Semakin banyak tabungan kebohongan, apakah akan semakin baik?
***
Ryan menutup pintu ruangan Pak Agustinus yang telah kosong. Ia baru saja menyimpan beberapa berkas tugas di dalam ruangan. Selain itu, ia juga merupakan asisten dari dosen senior tersebut.
"Ryan."
Laki-laki setinggi 170 cm itu menoleh dan terkejut melihat Bastian melangkah ke arahnya. "Nyampe juga lo di sini. Tumben banget, mau ngapain?" tanya Ryan sambil bersalaman dengan Bastian yang tertawa mendengar pertanyaannya.
"Gue mau cari Pak Agustinus. Lo asistennya, kan?" Bastian mengangkat kedua alis. "Lo kok kenal sama Pak Agustinus? Jangan bilang lo pindah kampus gara-gara ada Kania di sini?" Ryan melipat kedua tangan setelah sebelumnya membenarkan letak kacamatanya.

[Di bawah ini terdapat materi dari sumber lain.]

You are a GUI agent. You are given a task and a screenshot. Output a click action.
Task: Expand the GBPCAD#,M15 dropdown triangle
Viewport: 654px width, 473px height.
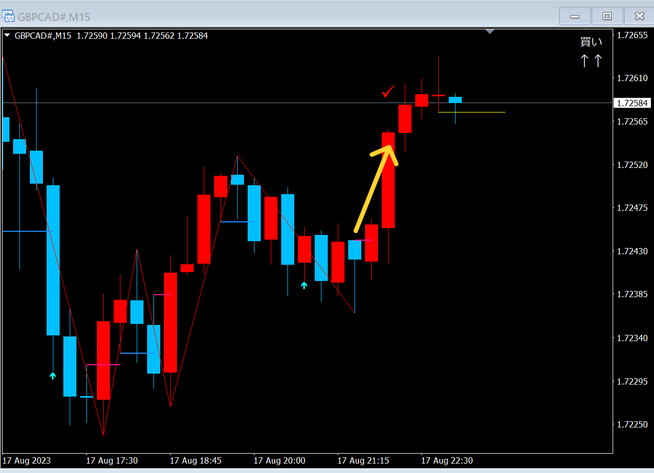7,36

"Ya nggaklah, Yan," Bastian tertawa mendengar itu. "Pak Agustinus itu Papa tiri gue, tadi minta dijemput," lanjut Bastian, ia menunjukkan hasil chat singkatnya bersama Pak Agustinus. Ryan langsung melongo setelah mengetahui hal tersebut. Bastian tidak pernah menceritakan tentang hal itu selama ini.
Baru saja Ryan hendak membuka mulut untuk bertanya lebih jauh. Suara panggilan Pak Agustinus terdengar dari belakangnya.
"Pa, katanya mau dijemput?" Bastian mencium tangan pria tua yang baru kembali dari rapat. "Iya. Ryan, berkas-berkas udah di simpan di atas meja saya?" pertanyaan Pak Agustinus langsung dibalas anggukan oleh Ryan yang masih shock dengan kenyataan sepele tersebut.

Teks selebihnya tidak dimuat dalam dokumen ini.